La juridiction précise la condition préalable exigée par ce cadre. Elle énonce que « pour que le Juge de l’Exécution puisse statuer, il faut impérativement qu’une mesure d’exécution ait été engagée ». L’affirmation consacre la logique d’un contentieux de l’exécution, distinct du contentieux de la validité intrinsèque des obligations ou des stipulations contractuelles.

B – Qualification des actes et éviction du fond sans titre ni exécution

L’espèce illustre cette exigence d’un acte caractérisé. Le jugement retient que « de simples mises en demeure émanant d’huissier ne constituent pas des actes d’exécution ». La distinction, décisive, neutralise tout fondement juridictionnel devant le juge de l’exécution lorsqu’aucun commandement, saisie, ou autre mesure n’est démontré.

Le juge souligne encore l’incompétence à l’égard d’un recours propre à une autre juridiction. Il relève qu’« il n’est pas démontré qu’une mesure de saisie-appréhension ait été engagée, mesure dont le recours n’est de toute manière pas portée devant le Juge de l’Exécution mais devant le Juge des Contentieux de la Protection ». Faute de rattachement à l’exécution forcée, la demande d’annulation de la déchéance du terme demeure hors de portée du juge de l’exécution, qui conclut logiquement : « Dès lors, il n’y a pas lieu de statuer sur cette demande ».
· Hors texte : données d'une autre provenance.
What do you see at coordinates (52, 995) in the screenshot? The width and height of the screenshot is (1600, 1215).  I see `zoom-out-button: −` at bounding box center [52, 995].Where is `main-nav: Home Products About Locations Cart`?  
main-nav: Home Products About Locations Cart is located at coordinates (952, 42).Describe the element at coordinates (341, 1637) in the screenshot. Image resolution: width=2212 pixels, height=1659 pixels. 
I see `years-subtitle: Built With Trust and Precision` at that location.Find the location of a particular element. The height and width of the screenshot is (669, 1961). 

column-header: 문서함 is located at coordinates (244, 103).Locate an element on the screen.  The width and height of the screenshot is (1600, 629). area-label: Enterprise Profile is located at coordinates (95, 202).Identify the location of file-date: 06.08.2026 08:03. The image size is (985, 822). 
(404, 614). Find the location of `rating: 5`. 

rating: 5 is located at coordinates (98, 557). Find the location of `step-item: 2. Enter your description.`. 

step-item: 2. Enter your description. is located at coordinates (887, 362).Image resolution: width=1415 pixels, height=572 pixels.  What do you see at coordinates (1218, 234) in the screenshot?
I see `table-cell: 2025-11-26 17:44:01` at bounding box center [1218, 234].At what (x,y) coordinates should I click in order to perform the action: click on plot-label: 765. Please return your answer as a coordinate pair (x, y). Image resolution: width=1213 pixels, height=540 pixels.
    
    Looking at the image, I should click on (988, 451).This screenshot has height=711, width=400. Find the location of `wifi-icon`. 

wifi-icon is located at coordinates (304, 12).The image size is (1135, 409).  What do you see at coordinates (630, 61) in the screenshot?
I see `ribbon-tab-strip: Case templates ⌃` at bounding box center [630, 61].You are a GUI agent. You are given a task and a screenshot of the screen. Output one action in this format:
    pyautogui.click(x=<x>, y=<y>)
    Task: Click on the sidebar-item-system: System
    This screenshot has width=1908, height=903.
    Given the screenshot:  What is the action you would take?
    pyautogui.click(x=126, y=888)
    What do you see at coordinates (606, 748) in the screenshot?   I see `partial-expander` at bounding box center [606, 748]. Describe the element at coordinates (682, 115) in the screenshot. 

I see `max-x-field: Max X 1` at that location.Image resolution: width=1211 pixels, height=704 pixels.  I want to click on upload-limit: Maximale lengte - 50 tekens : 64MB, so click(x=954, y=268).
II – Portée de la décision et articulation des voies

A – Les délais de grâce et l’exigence d’un acte d’exécution

Le jugement rappelle le régime dérogatoire des délais de grâce devant cette juridiction. Il expose que « si l’article 510 du code de procédure civile permet, par dérogation, au juge de l’exécution d’octroyer des délais de grâce au débiteur après signification “d’un commandement”, cette compétence ne lui est dévolue que lorsqu’il intervient après un acte d’exécution forcée ». La formule circonscrit la compétence à la phase coercitive, excluant les simples relances.

La conséquence s’impose, au regard du dossier. Le jugement énonce qu’« en l’espèce, il n’est démontré aucun acte d’exécution forcée, étant à nouveau rappelé qu’une mise en demeure ne constitue pas un acte d’exécution ». Il poursuit en indiquant que « dès lors que le juge de l’exécution n’est pas compétent pour octroyer des délais de grâce à la demanderesse il n’y a donc pas lieu de statuer sur une telle demande ». L’économie des textes demeure ainsi préservée, sans contournement par la seule invocation de difficultés financières.

B – Redirection du contentieux et sécurité procédurale

La solution organise la bonne orientation du litige. La contestation de la déchéance du terme relève du juge du fond, juge naturel de la validité contractuelle et de l’éventuelle disproportion des stipulations. La mention selon laquelle l’éventuelle saisie-appréhension ressortirait au juge des contentieux de la protection parachève la clarification des voies procédurales.

Cette rigueur emporte des effets processuels et pratiques. La débitrice conserve la faculté de saisir la juridiction compétente pour discuter la déchéance et solliciter, le cas échéant, des délais sur le fondement de l’article 1343-5 du code civil. La décision rappelle, par ailleurs, l’accessoire procédural attendu, en déboutant la demande fondée sur l’article 700 et en condamnant aux dépens, conformément aux règles de la succombance. L’exécution provisoire de droit, rappelée par renvoi aux dispositions applicables, assure enfin la cohérence temporelle de la décision.